** Start **
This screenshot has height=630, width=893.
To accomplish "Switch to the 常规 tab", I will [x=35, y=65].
** End **
** Start **
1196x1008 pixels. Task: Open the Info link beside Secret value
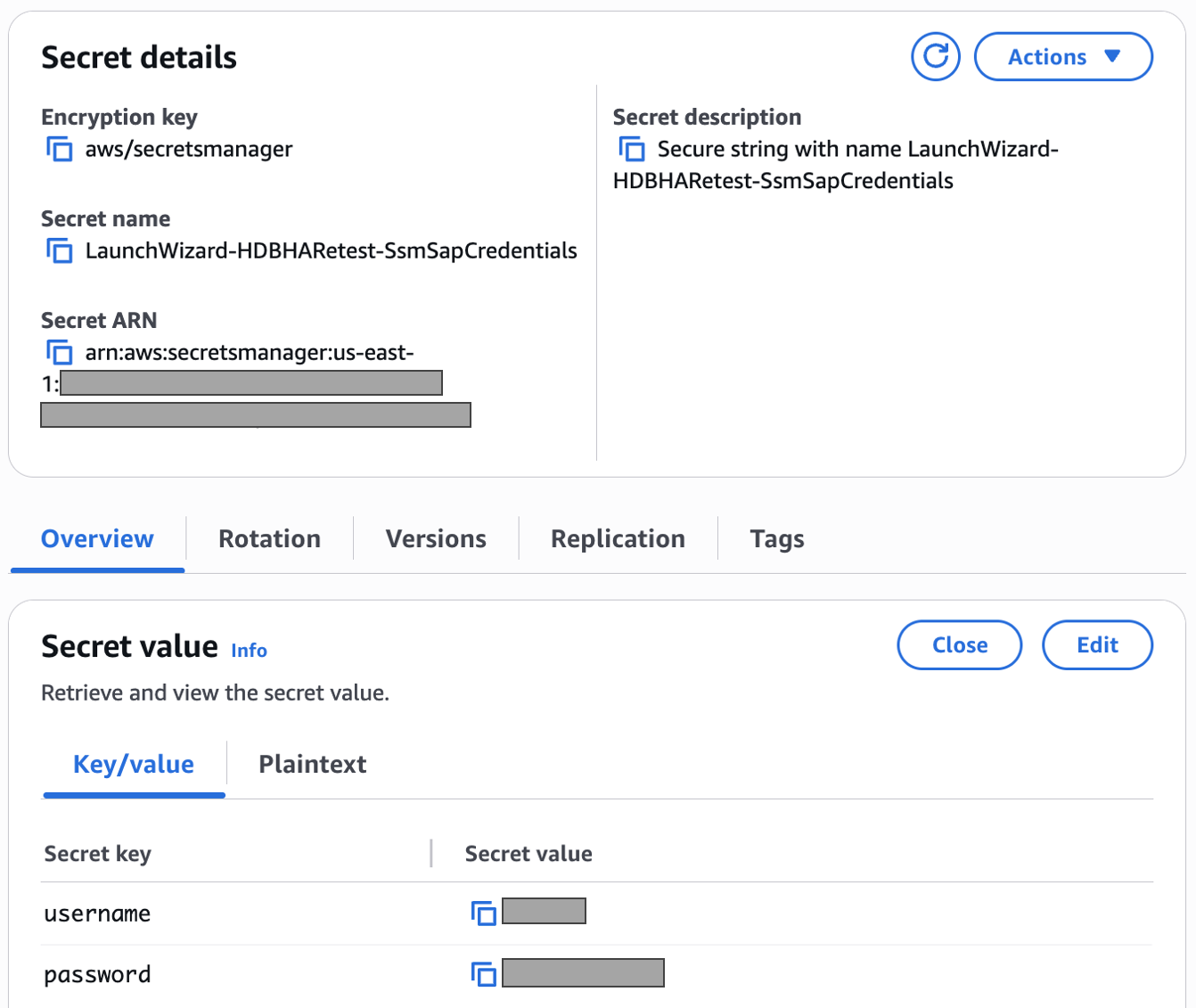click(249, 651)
** End **
** Start **
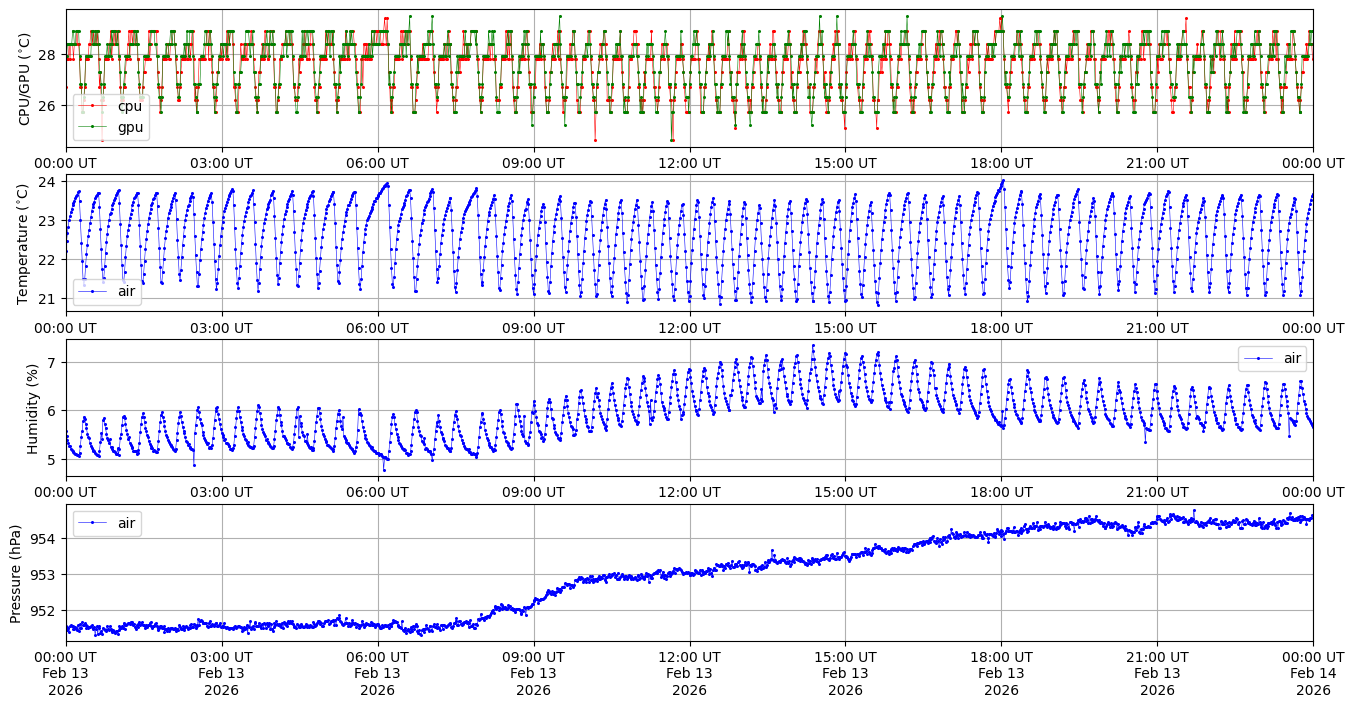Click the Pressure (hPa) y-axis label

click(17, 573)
** End **
#### [TASK PROMPT]
Reproduce the part of the data that opens with the line containing "1196x1008 pixels. Task: Open" and closes with the line containing "click(249, 651)", with both of those lines included and the pictures left out.

#### [TASK OUTPUT]
1196x1008 pixels. Task: Open the Info link beside Secret value
click(249, 651)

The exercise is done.